= MATERIAL SUPPLIED =
..............................
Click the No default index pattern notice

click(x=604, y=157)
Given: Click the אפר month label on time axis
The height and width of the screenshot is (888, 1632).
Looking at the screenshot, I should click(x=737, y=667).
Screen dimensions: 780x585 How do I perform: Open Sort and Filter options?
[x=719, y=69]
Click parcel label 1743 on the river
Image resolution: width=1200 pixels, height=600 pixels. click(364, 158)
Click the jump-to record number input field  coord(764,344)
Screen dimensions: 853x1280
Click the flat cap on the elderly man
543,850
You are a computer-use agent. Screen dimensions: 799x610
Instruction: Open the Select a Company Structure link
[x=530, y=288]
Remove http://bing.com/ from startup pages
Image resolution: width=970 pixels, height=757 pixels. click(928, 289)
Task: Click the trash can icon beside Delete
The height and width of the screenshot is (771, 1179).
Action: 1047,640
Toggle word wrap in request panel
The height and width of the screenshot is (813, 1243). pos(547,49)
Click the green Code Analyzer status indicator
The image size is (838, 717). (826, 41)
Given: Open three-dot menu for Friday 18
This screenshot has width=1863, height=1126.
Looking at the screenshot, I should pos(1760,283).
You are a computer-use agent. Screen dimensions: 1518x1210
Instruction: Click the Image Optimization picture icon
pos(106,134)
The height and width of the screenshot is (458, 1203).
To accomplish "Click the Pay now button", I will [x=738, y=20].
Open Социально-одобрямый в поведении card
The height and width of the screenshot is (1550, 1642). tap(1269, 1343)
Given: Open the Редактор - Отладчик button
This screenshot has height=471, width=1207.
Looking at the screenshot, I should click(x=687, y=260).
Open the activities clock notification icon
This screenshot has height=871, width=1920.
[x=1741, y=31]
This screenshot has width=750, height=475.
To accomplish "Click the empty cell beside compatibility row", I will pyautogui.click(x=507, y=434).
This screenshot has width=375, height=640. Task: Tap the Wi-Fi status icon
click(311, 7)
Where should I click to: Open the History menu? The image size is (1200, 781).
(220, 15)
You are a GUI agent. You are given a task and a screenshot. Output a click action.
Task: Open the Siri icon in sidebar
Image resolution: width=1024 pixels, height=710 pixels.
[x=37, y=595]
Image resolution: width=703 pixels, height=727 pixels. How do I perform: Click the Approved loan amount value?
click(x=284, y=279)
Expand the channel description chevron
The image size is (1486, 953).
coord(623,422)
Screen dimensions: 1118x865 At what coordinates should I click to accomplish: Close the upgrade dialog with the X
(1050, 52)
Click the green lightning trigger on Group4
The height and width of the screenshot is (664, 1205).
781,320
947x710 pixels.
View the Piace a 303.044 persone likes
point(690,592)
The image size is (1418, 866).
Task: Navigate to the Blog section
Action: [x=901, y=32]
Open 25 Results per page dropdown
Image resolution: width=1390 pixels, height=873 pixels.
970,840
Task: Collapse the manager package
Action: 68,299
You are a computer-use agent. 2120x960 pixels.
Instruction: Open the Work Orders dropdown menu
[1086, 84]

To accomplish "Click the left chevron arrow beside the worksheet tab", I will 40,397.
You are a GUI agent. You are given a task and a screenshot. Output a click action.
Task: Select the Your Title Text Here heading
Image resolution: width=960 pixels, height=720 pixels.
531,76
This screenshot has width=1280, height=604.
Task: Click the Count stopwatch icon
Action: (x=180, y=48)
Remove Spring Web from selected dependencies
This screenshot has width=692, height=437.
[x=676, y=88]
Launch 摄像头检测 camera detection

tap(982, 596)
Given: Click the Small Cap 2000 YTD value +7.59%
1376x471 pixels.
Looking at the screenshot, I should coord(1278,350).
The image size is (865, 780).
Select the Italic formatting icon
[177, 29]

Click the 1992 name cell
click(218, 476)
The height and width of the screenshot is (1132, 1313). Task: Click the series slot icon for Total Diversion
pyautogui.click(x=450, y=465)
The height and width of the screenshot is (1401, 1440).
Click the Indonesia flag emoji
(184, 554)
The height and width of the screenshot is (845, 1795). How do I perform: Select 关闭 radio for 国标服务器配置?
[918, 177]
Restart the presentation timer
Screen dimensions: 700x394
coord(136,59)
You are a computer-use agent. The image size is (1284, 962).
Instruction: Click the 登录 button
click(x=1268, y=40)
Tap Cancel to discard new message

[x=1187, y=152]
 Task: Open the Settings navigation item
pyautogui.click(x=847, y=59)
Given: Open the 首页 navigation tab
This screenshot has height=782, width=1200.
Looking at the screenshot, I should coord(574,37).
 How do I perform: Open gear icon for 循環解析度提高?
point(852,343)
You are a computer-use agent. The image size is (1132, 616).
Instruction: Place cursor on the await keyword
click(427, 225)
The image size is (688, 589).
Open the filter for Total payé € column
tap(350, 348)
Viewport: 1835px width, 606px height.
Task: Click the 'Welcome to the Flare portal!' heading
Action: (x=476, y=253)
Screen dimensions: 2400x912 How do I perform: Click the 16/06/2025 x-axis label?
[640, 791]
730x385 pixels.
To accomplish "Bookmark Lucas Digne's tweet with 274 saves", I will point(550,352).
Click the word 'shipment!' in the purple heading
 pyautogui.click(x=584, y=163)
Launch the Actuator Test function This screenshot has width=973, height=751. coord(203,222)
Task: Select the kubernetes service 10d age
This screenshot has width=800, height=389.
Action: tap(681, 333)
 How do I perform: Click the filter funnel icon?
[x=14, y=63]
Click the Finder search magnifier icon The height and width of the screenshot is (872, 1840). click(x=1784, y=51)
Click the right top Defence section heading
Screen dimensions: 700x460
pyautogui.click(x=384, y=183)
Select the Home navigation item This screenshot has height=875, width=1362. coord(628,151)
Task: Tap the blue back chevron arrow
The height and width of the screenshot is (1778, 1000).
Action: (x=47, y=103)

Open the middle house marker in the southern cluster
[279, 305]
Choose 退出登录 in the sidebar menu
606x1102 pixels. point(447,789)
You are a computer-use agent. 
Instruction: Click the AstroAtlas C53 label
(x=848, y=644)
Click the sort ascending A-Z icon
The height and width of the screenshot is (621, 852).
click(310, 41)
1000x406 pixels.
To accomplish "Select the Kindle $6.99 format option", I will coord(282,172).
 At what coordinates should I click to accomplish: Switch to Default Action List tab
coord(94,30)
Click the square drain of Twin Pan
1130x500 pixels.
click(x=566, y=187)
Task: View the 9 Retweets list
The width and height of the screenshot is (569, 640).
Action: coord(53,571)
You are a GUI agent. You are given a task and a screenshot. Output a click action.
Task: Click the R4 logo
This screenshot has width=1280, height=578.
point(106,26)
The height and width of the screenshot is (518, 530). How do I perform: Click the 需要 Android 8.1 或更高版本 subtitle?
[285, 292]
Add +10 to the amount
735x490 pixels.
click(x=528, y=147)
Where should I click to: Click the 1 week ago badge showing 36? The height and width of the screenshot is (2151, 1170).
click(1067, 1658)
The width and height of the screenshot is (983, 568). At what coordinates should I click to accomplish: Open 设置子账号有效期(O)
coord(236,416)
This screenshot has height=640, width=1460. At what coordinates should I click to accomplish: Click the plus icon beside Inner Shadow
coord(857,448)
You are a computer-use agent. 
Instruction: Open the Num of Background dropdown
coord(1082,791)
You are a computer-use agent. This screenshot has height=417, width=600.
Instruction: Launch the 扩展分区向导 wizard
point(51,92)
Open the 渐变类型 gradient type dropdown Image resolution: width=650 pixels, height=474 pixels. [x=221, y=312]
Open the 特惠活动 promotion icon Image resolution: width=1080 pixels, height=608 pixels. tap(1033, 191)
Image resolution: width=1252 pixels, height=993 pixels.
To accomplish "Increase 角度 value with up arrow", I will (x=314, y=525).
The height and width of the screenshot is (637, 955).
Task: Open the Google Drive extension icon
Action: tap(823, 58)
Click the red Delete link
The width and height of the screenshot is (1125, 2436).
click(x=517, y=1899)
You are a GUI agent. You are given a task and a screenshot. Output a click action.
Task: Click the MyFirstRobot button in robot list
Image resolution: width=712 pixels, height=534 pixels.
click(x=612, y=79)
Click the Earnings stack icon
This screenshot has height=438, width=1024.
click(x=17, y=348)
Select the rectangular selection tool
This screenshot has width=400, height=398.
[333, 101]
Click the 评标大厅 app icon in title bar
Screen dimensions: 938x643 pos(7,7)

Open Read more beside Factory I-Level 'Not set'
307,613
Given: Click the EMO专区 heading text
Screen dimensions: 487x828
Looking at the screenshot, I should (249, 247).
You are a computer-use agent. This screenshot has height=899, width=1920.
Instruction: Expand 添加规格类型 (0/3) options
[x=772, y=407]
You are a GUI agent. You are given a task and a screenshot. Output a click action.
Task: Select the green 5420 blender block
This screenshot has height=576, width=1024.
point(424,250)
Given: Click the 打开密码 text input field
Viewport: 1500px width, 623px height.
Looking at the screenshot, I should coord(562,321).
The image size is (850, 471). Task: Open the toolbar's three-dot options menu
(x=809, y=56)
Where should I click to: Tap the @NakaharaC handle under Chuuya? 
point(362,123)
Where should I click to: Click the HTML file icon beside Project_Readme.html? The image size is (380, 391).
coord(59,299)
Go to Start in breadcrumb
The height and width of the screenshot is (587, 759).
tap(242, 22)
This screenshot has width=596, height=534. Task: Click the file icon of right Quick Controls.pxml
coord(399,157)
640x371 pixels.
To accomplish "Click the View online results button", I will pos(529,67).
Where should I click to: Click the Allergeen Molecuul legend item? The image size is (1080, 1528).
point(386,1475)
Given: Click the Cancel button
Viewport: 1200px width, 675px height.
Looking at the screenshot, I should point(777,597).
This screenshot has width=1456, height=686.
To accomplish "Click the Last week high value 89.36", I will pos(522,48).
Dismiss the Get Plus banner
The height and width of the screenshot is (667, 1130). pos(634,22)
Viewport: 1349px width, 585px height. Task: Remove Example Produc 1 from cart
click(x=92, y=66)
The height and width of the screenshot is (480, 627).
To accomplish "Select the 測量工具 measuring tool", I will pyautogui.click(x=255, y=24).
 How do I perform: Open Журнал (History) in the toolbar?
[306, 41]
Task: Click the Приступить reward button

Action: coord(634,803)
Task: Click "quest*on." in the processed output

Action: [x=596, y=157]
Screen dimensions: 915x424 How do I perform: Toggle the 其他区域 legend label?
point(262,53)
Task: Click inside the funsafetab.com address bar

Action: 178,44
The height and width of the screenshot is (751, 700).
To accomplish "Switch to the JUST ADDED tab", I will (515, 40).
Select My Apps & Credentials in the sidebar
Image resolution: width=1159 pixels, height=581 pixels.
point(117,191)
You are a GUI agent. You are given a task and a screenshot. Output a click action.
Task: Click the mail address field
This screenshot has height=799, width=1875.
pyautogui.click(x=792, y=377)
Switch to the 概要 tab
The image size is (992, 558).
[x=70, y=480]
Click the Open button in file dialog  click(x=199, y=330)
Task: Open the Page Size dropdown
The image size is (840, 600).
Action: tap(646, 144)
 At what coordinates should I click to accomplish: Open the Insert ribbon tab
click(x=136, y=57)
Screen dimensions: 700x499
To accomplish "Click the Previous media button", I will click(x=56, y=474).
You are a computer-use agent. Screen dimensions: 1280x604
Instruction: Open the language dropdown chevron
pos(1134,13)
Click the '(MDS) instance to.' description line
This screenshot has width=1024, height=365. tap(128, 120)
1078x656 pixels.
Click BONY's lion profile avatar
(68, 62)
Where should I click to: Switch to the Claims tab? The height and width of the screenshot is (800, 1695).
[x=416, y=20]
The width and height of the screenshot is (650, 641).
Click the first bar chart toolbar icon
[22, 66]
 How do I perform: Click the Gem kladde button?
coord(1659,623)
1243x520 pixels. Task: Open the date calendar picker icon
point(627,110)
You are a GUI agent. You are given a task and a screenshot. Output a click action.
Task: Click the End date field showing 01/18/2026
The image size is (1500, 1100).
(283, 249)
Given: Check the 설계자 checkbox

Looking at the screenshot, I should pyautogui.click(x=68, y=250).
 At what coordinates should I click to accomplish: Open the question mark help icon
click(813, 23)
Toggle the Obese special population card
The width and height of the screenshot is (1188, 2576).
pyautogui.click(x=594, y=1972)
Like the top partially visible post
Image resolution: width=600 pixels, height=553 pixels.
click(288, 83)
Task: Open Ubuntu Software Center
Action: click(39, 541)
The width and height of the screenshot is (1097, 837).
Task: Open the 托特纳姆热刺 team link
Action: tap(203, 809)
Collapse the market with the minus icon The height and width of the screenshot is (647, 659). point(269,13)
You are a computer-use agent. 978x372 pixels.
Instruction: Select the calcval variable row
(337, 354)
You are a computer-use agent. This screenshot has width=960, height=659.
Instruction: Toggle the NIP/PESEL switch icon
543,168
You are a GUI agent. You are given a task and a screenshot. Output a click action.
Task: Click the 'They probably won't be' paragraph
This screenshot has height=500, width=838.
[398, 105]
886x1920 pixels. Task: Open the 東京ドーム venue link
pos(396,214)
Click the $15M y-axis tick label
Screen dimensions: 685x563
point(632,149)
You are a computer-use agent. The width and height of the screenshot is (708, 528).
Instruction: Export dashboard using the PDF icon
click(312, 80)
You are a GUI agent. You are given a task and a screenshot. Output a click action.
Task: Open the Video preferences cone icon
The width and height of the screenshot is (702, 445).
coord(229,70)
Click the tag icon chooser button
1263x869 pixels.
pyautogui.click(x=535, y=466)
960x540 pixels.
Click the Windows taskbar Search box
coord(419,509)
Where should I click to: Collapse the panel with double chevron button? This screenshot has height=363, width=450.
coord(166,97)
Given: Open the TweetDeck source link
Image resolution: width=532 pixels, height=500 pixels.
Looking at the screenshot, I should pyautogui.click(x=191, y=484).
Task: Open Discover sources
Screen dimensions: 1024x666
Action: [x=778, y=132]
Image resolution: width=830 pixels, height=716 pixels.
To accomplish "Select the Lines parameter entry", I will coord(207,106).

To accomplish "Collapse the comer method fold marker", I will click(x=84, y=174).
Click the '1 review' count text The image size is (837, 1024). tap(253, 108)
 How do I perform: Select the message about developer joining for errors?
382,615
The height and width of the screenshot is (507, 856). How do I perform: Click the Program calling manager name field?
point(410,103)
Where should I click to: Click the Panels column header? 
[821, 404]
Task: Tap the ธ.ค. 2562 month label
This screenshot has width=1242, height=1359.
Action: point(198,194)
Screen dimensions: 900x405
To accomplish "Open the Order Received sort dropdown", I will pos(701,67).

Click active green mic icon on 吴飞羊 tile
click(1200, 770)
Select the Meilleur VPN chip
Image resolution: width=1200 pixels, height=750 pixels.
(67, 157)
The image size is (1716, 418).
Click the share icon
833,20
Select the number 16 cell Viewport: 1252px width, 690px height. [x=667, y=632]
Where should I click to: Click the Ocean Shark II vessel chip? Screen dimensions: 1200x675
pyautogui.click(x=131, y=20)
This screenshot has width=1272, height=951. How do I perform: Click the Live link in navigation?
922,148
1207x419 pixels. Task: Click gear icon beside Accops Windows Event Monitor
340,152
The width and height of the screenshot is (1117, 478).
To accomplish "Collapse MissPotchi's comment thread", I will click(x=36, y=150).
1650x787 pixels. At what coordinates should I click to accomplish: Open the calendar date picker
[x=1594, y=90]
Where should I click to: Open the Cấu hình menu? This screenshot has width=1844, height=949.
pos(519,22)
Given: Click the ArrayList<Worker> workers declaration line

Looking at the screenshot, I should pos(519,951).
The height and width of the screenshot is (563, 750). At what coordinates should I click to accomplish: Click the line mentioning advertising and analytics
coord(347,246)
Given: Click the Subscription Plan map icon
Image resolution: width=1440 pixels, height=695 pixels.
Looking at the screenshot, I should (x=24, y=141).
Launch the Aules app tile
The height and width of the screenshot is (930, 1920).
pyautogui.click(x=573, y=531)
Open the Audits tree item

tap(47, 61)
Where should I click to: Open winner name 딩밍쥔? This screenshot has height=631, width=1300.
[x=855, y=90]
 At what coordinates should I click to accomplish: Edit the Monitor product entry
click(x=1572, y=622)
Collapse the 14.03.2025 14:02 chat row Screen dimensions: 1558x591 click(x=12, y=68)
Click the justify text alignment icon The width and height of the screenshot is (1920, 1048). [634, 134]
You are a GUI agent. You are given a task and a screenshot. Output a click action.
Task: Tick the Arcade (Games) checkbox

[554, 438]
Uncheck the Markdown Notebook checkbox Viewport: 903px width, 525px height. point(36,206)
..............................
= TASK REQUIREMENTS =
Tally the lines of the records that contain the word "Delete" and state the total alone.

= REPLY =
2